“Don’t bring any of your sewing needles with you, is all,” Leoni said, wringing her hands. “Figuratively or literally.”
“We’re going to the emergency room. That’s it. I’m not going to poke him with needles or give him a shot.”
Estelle threw her hands in the air. “You have a date! You had to almost drown to get one, but you have a date!”
“When are you coming back?” Leoni asked. “Don’t rush. You need to savor the sweetness and sparkle of the date.”
“It might not happen again for years,” Estelle said, crossing her arms. “Years. Maybe even this millennium.”
“I won’t be gone long. As you both know, we’re swamped in work and I don’t even have time to go to the emergency room.”
“Go anyhow!” Leoni said as she cupped her hands into a heart shape. “No matter what they do to you, even if they give you an enema, it’ll be worth it!”

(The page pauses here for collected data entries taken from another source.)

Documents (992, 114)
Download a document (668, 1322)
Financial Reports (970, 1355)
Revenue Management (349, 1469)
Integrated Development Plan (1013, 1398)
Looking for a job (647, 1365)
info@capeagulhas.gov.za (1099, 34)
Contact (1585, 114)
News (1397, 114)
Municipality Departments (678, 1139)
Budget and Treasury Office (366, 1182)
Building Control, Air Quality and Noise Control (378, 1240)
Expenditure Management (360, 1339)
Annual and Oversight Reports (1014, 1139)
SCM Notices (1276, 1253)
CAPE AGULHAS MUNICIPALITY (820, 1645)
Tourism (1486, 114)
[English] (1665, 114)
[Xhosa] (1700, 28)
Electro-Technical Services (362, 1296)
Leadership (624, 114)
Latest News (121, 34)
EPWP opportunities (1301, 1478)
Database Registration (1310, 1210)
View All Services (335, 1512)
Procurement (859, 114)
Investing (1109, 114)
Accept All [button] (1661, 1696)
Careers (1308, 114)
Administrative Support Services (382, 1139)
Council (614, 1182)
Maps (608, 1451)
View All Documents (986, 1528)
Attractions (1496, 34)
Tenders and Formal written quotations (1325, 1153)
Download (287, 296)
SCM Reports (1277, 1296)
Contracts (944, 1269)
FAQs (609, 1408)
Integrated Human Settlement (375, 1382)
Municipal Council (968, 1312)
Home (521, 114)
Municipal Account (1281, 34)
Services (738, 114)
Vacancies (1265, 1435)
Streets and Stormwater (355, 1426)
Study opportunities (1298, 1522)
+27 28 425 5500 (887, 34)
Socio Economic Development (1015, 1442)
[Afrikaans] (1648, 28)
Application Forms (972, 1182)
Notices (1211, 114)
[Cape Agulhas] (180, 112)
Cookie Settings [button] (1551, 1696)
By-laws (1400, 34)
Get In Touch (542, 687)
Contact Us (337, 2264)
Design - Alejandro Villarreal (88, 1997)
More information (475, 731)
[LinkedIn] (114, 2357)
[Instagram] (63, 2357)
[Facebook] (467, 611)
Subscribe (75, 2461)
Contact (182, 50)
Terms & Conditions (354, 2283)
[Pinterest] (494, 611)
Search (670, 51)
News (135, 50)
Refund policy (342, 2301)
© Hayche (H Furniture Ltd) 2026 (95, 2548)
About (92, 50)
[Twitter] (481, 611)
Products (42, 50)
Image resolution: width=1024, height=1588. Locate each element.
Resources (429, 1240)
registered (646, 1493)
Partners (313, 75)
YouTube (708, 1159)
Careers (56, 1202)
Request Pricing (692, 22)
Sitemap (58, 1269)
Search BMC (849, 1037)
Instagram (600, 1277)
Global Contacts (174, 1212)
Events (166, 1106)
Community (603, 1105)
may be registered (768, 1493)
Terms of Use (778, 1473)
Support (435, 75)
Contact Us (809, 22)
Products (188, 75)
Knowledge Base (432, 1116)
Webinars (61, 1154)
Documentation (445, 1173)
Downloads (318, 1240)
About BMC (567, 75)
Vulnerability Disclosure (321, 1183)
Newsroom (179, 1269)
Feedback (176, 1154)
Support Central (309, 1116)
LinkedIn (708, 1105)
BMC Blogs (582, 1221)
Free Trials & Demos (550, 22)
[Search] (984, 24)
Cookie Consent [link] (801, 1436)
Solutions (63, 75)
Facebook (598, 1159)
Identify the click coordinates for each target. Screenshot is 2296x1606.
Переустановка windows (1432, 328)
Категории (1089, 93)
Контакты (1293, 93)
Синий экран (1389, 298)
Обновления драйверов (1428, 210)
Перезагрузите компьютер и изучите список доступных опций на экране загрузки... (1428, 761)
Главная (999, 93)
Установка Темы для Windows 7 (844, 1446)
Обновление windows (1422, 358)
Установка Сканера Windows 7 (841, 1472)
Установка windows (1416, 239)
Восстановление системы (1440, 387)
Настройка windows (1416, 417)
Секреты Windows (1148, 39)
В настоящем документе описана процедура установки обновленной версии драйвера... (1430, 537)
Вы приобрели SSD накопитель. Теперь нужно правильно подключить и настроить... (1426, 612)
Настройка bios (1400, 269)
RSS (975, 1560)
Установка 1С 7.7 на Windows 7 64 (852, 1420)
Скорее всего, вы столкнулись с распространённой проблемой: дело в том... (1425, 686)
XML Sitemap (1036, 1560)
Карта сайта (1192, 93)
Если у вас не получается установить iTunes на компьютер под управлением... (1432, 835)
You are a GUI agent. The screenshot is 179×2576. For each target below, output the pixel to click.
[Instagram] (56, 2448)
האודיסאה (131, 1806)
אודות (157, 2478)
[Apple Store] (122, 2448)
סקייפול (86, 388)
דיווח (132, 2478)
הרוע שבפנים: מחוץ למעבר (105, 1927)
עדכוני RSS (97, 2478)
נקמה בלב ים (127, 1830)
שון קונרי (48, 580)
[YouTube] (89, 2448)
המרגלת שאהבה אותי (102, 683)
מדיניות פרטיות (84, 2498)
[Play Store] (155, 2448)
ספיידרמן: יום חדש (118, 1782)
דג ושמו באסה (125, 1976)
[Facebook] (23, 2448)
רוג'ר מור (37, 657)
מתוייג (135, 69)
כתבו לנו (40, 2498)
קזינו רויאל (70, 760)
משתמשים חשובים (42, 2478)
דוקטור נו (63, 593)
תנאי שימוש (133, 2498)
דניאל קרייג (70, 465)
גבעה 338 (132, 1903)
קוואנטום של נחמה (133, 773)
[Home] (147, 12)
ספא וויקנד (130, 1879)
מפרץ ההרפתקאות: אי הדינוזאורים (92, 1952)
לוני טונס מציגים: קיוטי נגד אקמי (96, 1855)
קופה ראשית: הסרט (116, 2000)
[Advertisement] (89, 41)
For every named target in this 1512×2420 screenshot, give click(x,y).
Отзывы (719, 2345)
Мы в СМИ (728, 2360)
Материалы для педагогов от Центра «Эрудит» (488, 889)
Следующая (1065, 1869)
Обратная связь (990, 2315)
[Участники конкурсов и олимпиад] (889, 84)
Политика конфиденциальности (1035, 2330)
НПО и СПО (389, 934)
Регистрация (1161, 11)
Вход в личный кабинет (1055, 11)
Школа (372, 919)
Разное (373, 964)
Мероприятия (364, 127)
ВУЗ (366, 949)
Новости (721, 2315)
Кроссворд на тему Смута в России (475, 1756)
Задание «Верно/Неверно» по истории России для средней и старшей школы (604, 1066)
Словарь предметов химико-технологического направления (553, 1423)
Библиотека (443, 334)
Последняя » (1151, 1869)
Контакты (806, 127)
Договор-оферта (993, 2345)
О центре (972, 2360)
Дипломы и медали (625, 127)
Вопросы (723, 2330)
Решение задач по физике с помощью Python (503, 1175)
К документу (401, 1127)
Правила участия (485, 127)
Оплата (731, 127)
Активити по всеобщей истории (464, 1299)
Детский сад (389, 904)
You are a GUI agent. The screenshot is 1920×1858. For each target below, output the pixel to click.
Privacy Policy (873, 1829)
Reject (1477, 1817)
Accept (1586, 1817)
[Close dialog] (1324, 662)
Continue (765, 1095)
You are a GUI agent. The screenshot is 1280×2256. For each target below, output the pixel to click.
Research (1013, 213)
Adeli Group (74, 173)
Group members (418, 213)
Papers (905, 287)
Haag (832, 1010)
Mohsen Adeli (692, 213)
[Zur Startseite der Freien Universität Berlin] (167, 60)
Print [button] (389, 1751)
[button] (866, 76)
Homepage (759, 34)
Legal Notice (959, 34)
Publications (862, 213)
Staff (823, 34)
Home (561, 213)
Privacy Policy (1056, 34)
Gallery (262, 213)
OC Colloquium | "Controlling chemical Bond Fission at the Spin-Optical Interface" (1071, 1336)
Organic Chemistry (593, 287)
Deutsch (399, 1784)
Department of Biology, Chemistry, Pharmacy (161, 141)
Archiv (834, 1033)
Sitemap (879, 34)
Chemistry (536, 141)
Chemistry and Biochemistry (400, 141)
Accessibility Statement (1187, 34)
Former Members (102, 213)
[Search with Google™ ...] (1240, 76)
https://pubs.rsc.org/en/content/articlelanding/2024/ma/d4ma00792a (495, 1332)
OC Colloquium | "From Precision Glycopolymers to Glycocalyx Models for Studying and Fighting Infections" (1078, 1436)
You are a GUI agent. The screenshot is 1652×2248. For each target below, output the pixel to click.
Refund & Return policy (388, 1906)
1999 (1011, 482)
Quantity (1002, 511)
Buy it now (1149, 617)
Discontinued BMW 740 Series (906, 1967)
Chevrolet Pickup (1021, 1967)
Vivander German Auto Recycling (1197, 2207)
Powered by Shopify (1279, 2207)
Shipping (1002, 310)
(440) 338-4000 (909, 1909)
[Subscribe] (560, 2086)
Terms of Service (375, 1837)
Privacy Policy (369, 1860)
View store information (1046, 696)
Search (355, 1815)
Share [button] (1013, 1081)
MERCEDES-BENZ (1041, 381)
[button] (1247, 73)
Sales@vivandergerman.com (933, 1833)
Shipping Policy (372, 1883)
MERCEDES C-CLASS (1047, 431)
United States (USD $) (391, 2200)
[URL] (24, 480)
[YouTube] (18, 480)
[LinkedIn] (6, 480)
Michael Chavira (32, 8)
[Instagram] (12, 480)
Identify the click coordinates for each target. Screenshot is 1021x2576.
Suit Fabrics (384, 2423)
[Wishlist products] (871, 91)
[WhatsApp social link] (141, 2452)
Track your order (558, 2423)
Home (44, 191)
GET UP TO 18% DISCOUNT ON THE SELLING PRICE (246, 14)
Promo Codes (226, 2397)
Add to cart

“Don’t screw this up, June,” Estelle said. “When you’re my age, you take romance where you can get it and be grateful for it. Take life by the horns and swing it around and dance with it, that’s what I always say.”
I turned to head down the hallway. I stopped at the photo of my family’s VW van, with all of the MacKenzies in front of it. There were purple peace signs painted on the sides. We were in Montana then. I’d taken an old photograph and blown it up to a three-foot-by-four-foot canvas.
I held two fingers up. Peace.
On my way down the hallway, I ran into an astronaut.
“Hi, Morgan,” I said. Morgan is Leoni’s seven-year-old daughter.
“Hi, June,” she said through her white NASA astronaut’s helmet. It wasn’t an authentic NASA helmet, obviously. It was an oversized, battered white motorcycle helmet that she’d stuck a NASA sticker to. She wore a white astronaut jumpsuit, an ex-Halloween outfit, in red and blue, and carried a clipboard and pen. “Where are you going?”
“I’m going to the emergency room.”
Through the eye shade I could see her confusion. “Are you dying?”
“No. A wave got me.”
“Oh.” She wrapped her arms around me. “Are you okay?”
“Yes, I’m fine.” I hugged her back. Downstairs Hercules was waiting.
“Good. Do you know about astronauts’ toilets on their space shuttles?”
“No, I don’t.”
“There’s a vacuum for solids and there’s a hose for liquids. There are two bars that hold your thighs down because there’s no gravity up in space and you don’t want to float away from the toilet doing your private business.”
“No, that would be a mess. Sweets, I have to go.” The chariot was here!
“I met that man downstairs.”
“Oh, ah. Good.”
“He’s tall. I think he’s smart enough to be an astronaut.”
“You do?”
“Yes, I asked him if he understood why NASA astronauts need spacesuits and he told me why. We discussed why I need a camera on my suit, a headlamp for seeing outside of the shuttle, an oxygen tank, and a battery and water supply for a life-support system.”
“Wow. I’m impressed.” Aha! He was kind to kids!
“Yeah, me, too. Is that your boyfriend? My mom doesn’t have a boyfriend. I’m going to go upstairs and study my astronaut books.” She tilted her spacesuit helmet up at me. “He’s going to be proud of me, you know.”
My stomach clenched. “Morgan, I’m proud of you already. So is Estelle and your mom and your teachers, who all say you’re bangup smart. You know more about space shuttles and astronauts, the galaxy and astronomy, than almost anyone on the planet and you’re only seven.”